Es la
segunda vez en mi vida que hago una cosa igual. Me levantan muy temprano. Me adecentan la
ropa, llevo los zapatos muy relimpios pero eso no esconde lo gastados que
están. Para el agujero de la suela ponen un cartón y un poco de tela para el
relleno, por que me están grandes, eran de otro niño al que se le quedaron
pequeños.
En casa
estos días se llora mucho, contrasta con la alegría general por que la guerra,
que es una cosa muy mala ya se ha acabado. Por la radio hemos oído el
discurso:
(…) Acabaron, pues, los días fáciles y
frívolos, en que sólo se vivía para el presente”(...)”
Lo lee un
señor de voz gangosa que según dicen es el que ahora manda más que nadie.
Todos
visten de negro.
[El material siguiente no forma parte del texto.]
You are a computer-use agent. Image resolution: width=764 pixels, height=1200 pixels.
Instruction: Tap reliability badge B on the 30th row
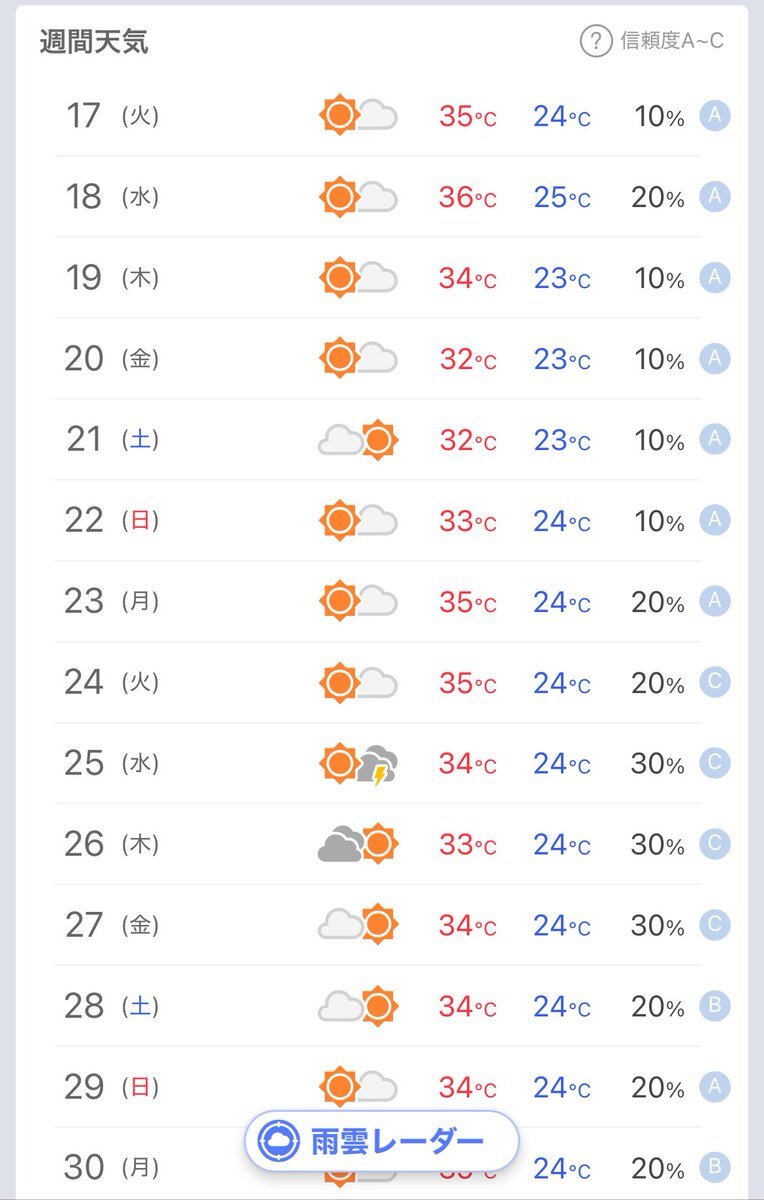[714, 1167]
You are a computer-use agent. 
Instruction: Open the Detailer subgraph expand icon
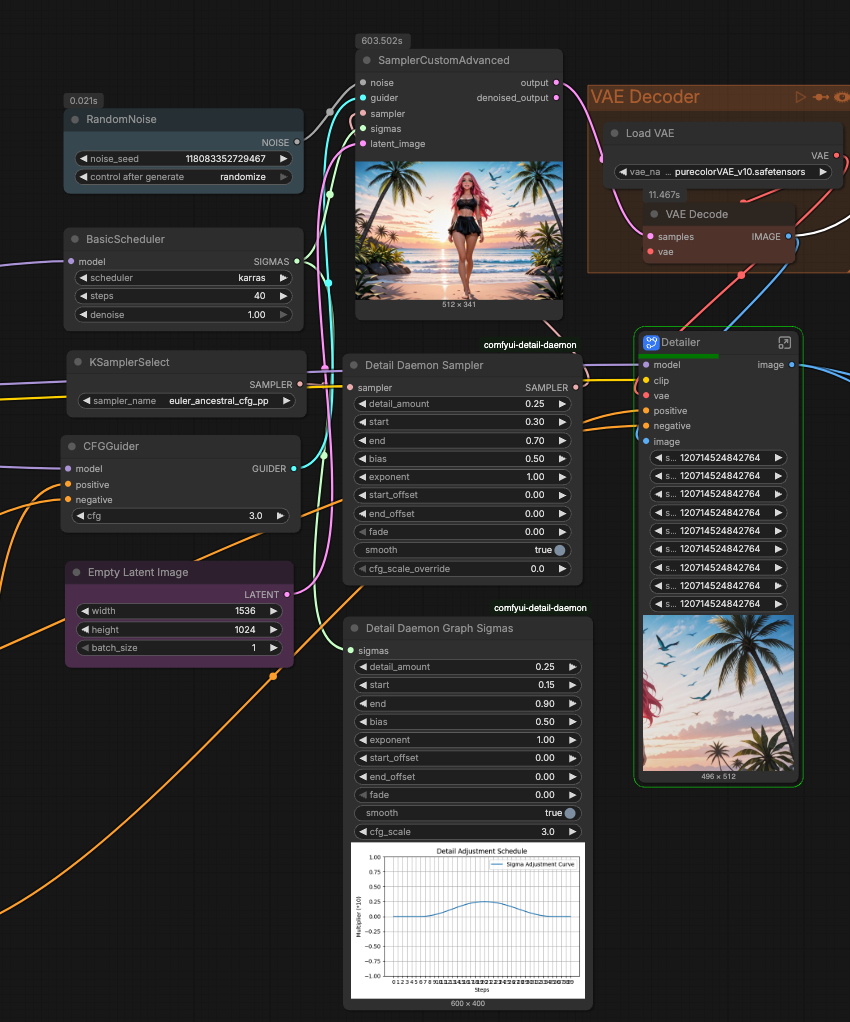point(785,342)
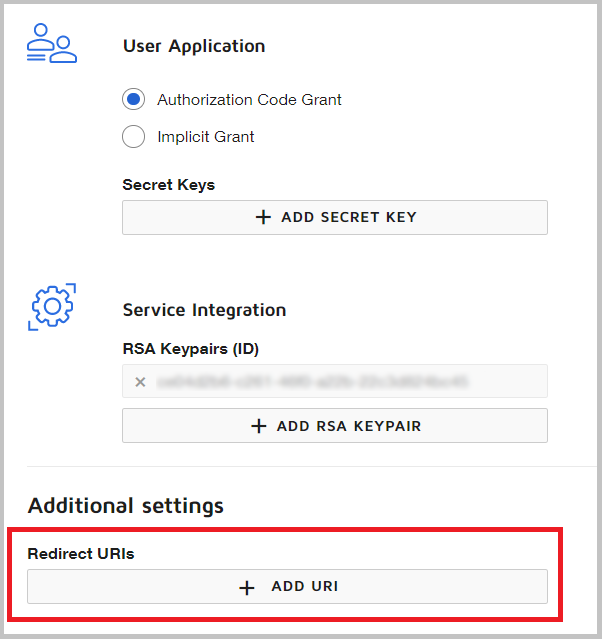Click the Secret Keys label
Screen dimensions: 602x640
pos(168,184)
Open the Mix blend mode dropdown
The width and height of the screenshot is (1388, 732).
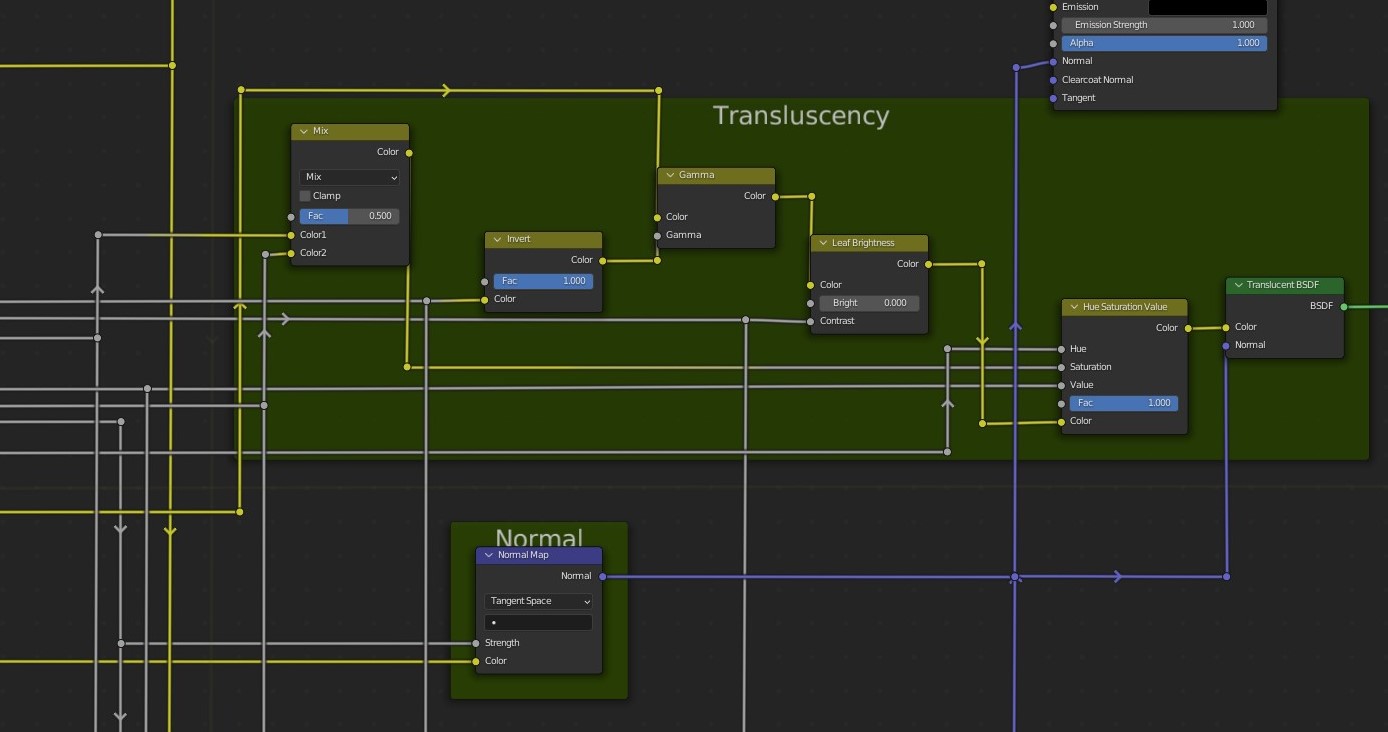(x=349, y=177)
Vamos a la iglesia, el cura dice una misa muy triste y mi
madre está deshecha por la pena.
Después
todos vamos detrás de una caja blanca. Yo voy detrás de mi abuela de la mano de
mi tío Benjamín.
-
Esto es como lo de Manolín ¿verdad?
Mi tío
asiente con la cabeza pero no dice nada.
Llegamos al cementerio. Allí veo
como desciende la cajita, echo un puñado de tierra, me acuerdo de Emilito y de
su media vocecita.
-
Uan, Uan, ven, jugá.
(Juan, ven a jugar).
De pronto a mis siete años, tomo conciencia de
que no voy a volver a verlo y se me llenan los ojos de lágrimas.